Amplify Festival Australia, New Zealand
Future of Work, Rethinking Employment and the Social Contract
Amplify is Australia and New Zealand's leading ideas and events platform for exploring business innovation, technology, thought leadership and customer culture with the world’s best thinkers. In a time of unprecedented business disruption, Amplify is AMP’s initiative to discuss the future of business with Australian and New Zealand business communities. In this talk Heather McGowan shares her insights about the end jobs, the future of income generation and micro-entrepreneurship, and the reality that learning now, must be, irrefutably life-long.
CIC President's Institute 2015
THe Academic Entrepreneur: Leading Transformational change
How can college presidents manage transformational change while promoting the liberal arts as a competitive advantage? Presenters will discuss a framework for the process of change and examples of actual cases. Heather McGowan led this breakfast discussion with Lycoming President Kent Trachte and CCA President Ed Sirianno.
Chief Academic Officer and Chief Financial Officer Institute 2014
The Entrepreneurial CAO-CFO Partnership
Institutional growth occurs through new programs and new markets. Finding the funds to support new programs and market expansion requires that CAOs and CFOs analyze current program and course offerings, financial aid allocations, retention efforts, and the debt structure of the institution. The CAO and CFO of Becker College, in cooperation with the president, a higher education consultant, and faculty members, are implementing a plan for institutional transformation. The college is currently in a five-stage process that is intended to result in university status by 2020. Accomplishments thus far include improved retention and graduation rates, higher admissions standards, increased student enrollment, discontinuation of remedial courses, and new programs. Heather McGowan led this panel through key frameworks and a case-based discussion.

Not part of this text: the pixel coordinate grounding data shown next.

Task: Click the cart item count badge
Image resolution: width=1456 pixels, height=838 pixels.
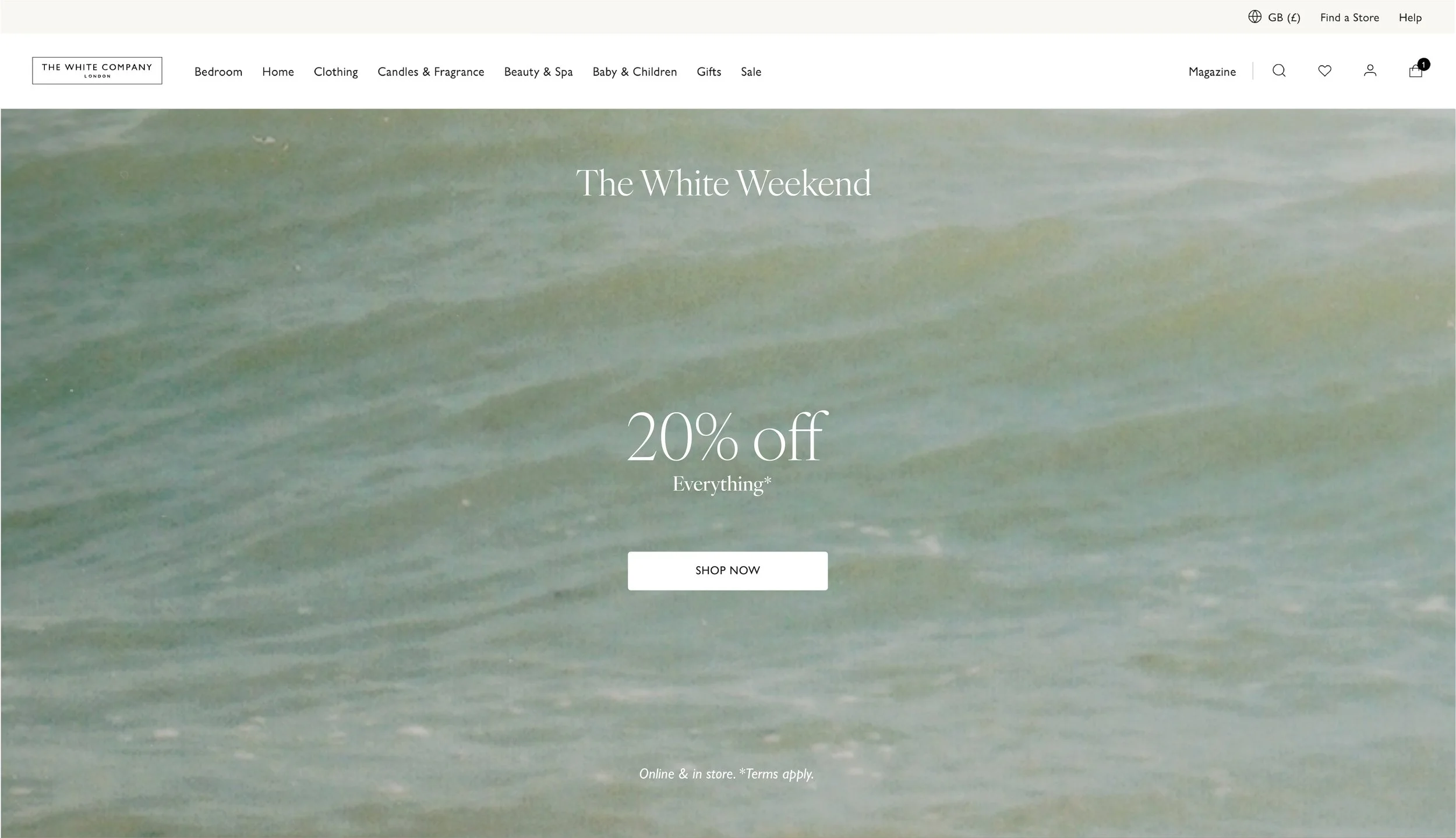Action: pos(1424,64)
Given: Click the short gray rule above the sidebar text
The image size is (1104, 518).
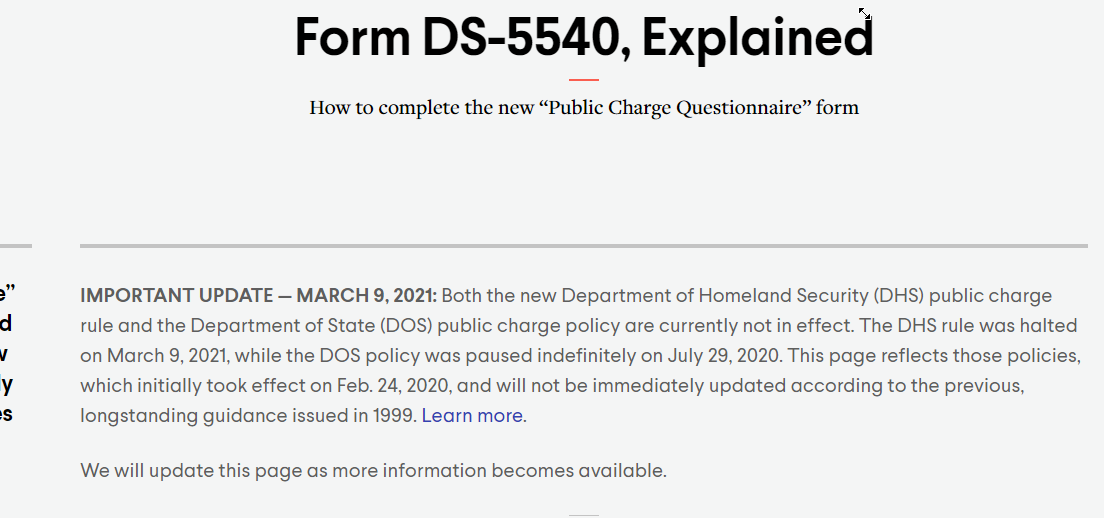Looking at the screenshot, I should (x=15, y=246).
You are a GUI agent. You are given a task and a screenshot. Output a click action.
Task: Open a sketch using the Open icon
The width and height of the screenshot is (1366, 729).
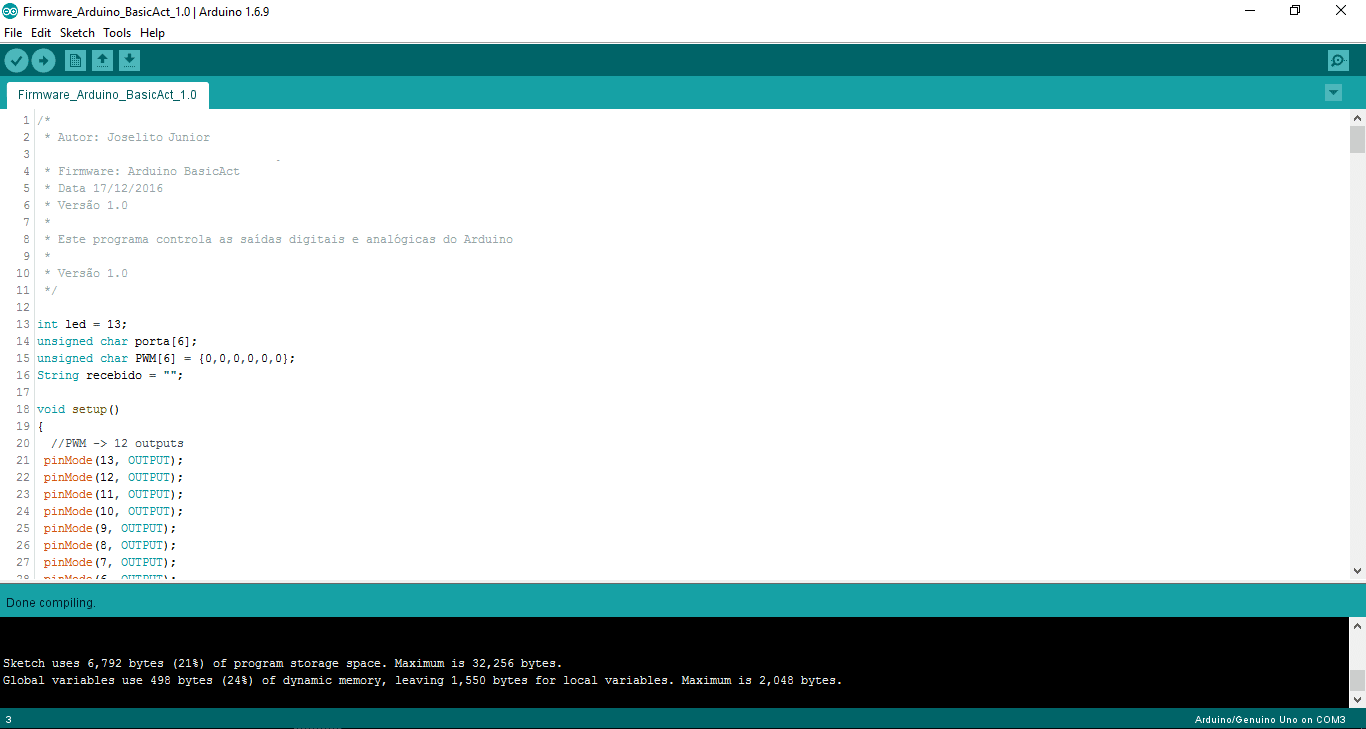(x=102, y=61)
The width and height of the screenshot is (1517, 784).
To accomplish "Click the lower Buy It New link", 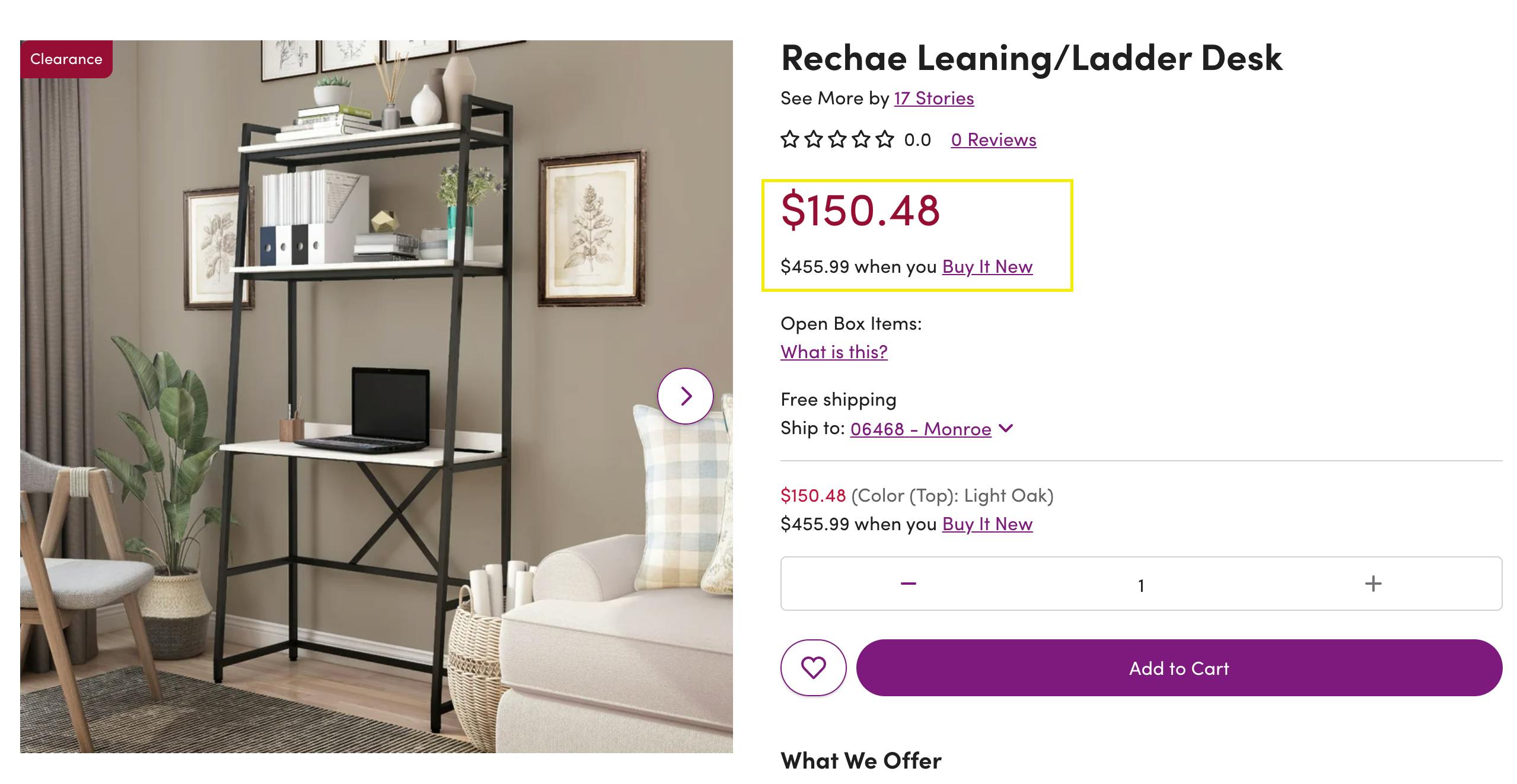I will pyautogui.click(x=987, y=524).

International Society for Professional Innovation Management Americas 2014
The 2014 ISPIM Americas Innovation Forum was held in Montreal, Canada on 5-8 October 2014. Organised by ISPIM, in collaboration with Université de Montréal, Polytechnique Montréal, HEC Montréal and Univalor, this event brought together 150 innovation experts from 20 countries. The event program tackled the region’s key innovation issues by attracting top-level speakers from The Americas from academia, industry and government.